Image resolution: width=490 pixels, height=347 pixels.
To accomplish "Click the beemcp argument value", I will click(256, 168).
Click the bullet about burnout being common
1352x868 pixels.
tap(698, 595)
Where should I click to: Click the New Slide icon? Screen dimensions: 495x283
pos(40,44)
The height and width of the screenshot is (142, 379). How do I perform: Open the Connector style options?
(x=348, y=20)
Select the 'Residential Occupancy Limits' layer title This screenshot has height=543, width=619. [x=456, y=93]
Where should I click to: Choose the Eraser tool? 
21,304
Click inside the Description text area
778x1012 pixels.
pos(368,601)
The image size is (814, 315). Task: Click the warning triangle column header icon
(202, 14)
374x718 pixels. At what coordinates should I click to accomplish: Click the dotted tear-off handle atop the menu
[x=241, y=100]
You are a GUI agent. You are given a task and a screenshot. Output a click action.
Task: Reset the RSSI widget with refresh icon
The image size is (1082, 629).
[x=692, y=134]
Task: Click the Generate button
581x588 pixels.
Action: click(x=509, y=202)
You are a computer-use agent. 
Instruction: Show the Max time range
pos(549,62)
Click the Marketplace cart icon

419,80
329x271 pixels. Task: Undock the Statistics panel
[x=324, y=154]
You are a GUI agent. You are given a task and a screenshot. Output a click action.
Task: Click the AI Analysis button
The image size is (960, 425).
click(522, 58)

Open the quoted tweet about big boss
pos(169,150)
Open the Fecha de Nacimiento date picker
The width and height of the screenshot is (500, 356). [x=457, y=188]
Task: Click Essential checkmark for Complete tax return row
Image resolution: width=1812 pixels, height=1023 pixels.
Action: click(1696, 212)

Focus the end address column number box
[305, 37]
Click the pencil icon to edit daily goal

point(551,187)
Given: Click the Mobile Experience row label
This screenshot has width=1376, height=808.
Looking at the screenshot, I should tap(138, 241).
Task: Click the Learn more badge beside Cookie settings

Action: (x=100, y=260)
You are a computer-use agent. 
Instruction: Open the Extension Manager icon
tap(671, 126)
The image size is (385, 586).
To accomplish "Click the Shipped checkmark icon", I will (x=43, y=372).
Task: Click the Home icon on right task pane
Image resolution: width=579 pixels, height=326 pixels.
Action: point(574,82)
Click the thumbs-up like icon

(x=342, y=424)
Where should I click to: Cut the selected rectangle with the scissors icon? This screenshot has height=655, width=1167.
==========
- What you need to do -
Make an exact copy of the listing, including every line.

- Answer box -
Image resolution: width=490 pixels, height=347 pixels.
To accomplish "Click the beemcp argument value", I will click(256, 168).
Click the bullet about burnout being common
1352x868 pixels.
tap(698, 595)
Where should I click to: Click the New Slide icon? Screen dimensions: 495x283
pos(40,44)
The height and width of the screenshot is (142, 379). How do I perform: Open the Connector style options?
(x=348, y=20)
Select the 'Residential Occupancy Limits' layer title This screenshot has height=543, width=619. [x=456, y=93]
Where should I click to: Choose the Eraser tool? 
21,304
Click inside the Description text area
778x1012 pixels.
pos(368,601)
The image size is (814, 315). Task: Click the warning triangle column header icon
(202, 14)
374x718 pixels. At what coordinates should I click to accomplish: Click the dotted tear-off handle atop the menu
[x=241, y=100]
You are a GUI agent. You are given a task and a screenshot. Output a click action.
Task: Reset the RSSI widget with refresh icon
The image size is (1082, 629).
[x=692, y=134]
Task: Click the Generate button
581x588 pixels.
Action: click(x=509, y=202)
You are a computer-use agent. 
Instruction: Show the Max time range
pos(549,62)
Click the Marketplace cart icon

419,80
329x271 pixels. Task: Undock the Statistics panel
[x=324, y=154]
You are a GUI agent. You are given a task and a screenshot. Output a click action.
Task: Click the AI Analysis button
The image size is (960, 425).
click(522, 58)

Open the quoted tweet about big boss
pos(169,150)
Open the Fecha de Nacimiento date picker
The width and height of the screenshot is (500, 356). [x=457, y=188]
Task: Click Essential checkmark for Complete tax return row
Image resolution: width=1812 pixels, height=1023 pixels.
Action: click(1696, 212)

Focus the end address column number box
[305, 37]
Click the pencil icon to edit daily goal

point(551,187)
Given: Click the Mobile Experience row label
This screenshot has width=1376, height=808.
Looking at the screenshot, I should tap(138, 241).
Task: Click the Learn more badge beside Cookie settings

Action: (x=100, y=260)
You are a computer-use agent. 
Instruction: Open the Extension Manager icon
tap(671, 126)
The image size is (385, 586).
To accomplish "Click the Shipped checkmark icon", I will (x=43, y=372).
Task: Click the Home icon on right task pane
Image resolution: width=579 pixels, height=326 pixels.
Action: point(574,82)
Click the thumbs-up like icon

(x=342, y=424)
Where should I click to: Cut the selected rectangle with the scissors icon? This screenshot has height=655, width=1167.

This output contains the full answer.